## Objective
Count the lines of the data below that contain the string "coordinates", matching case exactly. Give only the number.
— start of Input —
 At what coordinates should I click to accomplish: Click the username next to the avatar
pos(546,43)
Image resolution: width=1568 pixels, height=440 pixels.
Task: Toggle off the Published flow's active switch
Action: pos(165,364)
— end of Input —
## Exercise response
1